A “Oração Fúnebre”, proferida por Péricles em homenagem aos mortos na primeira guerra do Peloponeso e (431 a.C.), foi, sobretudo, uma apologia à vitória de homens, nascidos e criados livres, sob as luzes da cultura e espírito de uma comunidade que marcaram definitivamente a evolução política da humanidade.
A democracia ateniense não foi criação ou invenção de um pensador iluminado. Está sempre em movimento como um fenômeno social, alicerçado nos seguintes ideais: eleutheria (liberdade), isonomia (igualdade diante da lei), isocracia (direito à participação política). Neste sentido, a narrativa deve ser entendida, interpretada e contextualizada a partir da tragédia de Eurípedes, “Os Heráclidas”.
Depois de dois milênios da proclamação principista do discurso de Péricles, a democracia foi destruída pelo absolutismo, despotismo, tiranias, sistemas totalitários e correu riscos de ser varrida do mapa. Renasceu com o viço iluminista. Porém, graves ameaças permanecem mimetizadas e personalizadas no populismo em franca ascensão.
Nos nossos dias, o furacão do trumpismo assassino reforçou no mundo o populismo autocrata que mudou os convencionais métodos de ataques: é uma espécie de cupim que destrói por dentro as instituições democráticas.

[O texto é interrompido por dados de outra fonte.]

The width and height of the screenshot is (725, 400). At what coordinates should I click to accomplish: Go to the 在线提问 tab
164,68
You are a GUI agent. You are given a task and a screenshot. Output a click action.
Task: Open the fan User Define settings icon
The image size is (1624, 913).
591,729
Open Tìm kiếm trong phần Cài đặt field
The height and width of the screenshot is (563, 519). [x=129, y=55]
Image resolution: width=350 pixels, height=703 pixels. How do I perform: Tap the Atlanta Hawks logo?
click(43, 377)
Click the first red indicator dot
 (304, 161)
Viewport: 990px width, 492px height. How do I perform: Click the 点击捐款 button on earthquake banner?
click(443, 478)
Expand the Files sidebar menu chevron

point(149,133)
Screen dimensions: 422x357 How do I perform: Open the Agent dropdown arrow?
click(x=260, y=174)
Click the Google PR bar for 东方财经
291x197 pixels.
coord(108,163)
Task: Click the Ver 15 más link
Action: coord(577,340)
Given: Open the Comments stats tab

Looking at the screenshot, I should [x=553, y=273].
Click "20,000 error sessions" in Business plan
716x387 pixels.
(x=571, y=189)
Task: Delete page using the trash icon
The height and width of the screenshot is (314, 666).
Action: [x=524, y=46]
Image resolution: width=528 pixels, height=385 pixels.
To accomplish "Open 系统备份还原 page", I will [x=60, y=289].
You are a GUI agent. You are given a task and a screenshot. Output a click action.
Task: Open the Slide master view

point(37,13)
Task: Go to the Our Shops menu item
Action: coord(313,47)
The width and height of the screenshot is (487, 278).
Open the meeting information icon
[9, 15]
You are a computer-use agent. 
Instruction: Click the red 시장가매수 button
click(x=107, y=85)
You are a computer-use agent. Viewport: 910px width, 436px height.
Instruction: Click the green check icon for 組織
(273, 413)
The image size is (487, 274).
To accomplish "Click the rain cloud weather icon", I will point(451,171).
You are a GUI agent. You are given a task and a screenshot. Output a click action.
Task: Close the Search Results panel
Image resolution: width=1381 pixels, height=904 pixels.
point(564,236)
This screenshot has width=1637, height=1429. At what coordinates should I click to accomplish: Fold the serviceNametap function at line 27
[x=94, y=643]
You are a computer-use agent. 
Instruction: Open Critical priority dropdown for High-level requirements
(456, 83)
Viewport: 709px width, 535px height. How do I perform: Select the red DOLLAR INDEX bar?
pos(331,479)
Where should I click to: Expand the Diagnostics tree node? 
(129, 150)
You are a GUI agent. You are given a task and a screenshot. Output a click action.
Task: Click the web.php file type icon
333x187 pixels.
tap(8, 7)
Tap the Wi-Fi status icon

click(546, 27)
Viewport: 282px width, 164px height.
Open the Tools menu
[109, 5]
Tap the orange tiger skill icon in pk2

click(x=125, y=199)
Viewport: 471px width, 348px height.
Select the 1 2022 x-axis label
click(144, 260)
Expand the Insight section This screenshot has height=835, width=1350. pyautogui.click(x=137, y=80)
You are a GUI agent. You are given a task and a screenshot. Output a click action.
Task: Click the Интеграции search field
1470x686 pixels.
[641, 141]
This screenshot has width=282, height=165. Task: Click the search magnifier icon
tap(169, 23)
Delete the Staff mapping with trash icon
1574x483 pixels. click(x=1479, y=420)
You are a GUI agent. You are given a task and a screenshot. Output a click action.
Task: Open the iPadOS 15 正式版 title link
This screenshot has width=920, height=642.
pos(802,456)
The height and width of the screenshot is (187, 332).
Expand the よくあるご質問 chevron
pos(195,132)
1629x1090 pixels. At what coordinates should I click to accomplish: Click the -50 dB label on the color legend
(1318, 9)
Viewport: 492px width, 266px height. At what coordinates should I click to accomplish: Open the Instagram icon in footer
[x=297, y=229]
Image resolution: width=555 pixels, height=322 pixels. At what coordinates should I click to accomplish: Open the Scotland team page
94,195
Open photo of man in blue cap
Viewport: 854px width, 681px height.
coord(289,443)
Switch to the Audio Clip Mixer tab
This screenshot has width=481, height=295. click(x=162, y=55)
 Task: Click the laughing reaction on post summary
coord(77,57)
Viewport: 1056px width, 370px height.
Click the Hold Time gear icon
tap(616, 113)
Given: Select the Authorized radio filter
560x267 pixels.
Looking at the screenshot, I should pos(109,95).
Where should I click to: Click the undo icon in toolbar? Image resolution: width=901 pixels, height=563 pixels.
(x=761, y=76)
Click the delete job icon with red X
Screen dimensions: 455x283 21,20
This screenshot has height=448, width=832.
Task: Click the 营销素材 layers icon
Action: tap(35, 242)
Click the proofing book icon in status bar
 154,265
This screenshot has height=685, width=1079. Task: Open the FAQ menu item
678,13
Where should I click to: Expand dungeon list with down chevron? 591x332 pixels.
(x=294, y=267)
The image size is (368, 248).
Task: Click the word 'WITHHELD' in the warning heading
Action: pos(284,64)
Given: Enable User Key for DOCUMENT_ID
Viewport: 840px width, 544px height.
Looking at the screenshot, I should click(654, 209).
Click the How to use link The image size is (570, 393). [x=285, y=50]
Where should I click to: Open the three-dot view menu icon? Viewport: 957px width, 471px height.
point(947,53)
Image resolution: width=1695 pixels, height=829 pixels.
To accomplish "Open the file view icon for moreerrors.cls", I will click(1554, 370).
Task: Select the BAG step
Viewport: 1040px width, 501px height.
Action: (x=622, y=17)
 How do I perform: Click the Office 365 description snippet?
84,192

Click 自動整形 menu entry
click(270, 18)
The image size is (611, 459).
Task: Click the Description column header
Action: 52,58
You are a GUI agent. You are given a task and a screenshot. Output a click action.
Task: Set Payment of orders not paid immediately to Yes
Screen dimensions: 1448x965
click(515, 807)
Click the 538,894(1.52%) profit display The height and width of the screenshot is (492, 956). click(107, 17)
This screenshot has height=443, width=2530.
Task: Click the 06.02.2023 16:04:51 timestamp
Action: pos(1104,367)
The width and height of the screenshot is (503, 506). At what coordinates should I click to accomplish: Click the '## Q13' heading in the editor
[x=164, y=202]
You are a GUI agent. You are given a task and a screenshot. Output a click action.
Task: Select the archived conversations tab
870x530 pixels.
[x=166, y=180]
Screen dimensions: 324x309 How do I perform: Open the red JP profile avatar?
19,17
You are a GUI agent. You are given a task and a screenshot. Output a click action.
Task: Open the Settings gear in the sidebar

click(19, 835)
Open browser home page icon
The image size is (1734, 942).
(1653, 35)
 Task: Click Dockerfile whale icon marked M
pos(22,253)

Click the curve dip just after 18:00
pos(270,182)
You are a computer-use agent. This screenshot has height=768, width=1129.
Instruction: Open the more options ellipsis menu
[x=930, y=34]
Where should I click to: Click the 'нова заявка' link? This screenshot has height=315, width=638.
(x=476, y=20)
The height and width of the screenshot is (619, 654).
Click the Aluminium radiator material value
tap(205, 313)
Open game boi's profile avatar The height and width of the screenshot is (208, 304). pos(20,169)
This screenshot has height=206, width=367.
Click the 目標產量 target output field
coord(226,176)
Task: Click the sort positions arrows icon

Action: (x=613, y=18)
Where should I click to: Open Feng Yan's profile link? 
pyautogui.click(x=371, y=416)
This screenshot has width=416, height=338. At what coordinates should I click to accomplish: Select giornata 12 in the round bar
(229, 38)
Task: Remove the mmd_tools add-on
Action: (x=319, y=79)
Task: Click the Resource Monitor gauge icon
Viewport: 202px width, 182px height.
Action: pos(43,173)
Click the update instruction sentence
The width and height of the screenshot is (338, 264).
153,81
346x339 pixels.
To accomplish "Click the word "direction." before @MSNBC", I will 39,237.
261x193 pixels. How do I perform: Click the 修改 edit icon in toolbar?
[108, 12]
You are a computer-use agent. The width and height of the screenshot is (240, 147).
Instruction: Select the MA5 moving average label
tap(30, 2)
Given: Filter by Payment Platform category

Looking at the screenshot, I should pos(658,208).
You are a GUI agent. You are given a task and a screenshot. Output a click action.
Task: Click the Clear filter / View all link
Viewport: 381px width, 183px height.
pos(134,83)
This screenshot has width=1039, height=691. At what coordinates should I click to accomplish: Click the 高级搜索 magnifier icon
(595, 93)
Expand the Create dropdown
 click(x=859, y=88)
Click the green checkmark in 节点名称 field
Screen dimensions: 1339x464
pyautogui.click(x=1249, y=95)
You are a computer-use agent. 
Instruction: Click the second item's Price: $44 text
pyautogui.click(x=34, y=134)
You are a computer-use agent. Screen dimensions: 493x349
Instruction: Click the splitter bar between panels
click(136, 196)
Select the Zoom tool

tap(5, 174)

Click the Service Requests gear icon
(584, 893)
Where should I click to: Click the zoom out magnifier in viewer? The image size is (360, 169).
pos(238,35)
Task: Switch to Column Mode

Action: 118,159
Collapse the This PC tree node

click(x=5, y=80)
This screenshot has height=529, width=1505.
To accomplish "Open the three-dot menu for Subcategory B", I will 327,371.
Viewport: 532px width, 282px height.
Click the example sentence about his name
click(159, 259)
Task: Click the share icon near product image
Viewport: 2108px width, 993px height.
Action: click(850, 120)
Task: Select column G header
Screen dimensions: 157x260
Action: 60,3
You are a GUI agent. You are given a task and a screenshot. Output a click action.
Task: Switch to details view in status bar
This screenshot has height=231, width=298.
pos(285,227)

Na edição do Valor Econômico (06/01/21), Tiago Cavalcanti, professor de economia da Universidade de Cambridge, menciona o relatório lançado em outubro passado pelo Centro para o Futuro de Democracia de Cambridge com dados de 50 anos e cobrindo 154 países que “mostra que nos anos 90 cerca de 67% da população estava, satisfeita com a democracia. Atualmente, mais de 50% dos indivíduos nesses países se dizem insatisfeitos com a democracia e a descrença é maior nos Estados Unidos e no Reino Unido[…] No Brasil, menos de 20% se diz satisfeita com a democracia”.
Neste caldo de cultura antipolítico e antidemocrático, viceja grave armadilha: parcela significativa e decisiva nas eleições decidem pelo voto-masoquista, tendem à abstenção ou a votar no anti, menos pior, ou menos rejeitado.
No cenário Bolso x Lula, eles empatariam no teste de autoavaliação: quem é o líder capaz de salvar o Brasil? Quem mentiria mais sobre soluções rápidas, simples e erradas para economia? Para quem seria mais conveniente o conflito “eles e nós”? Quem destruiria mais rápido as instituições liberais em nome da “vontade popular”? Quem é mais honesto?
Quem vai para o trono? O Brasil merece governantes mais decentes.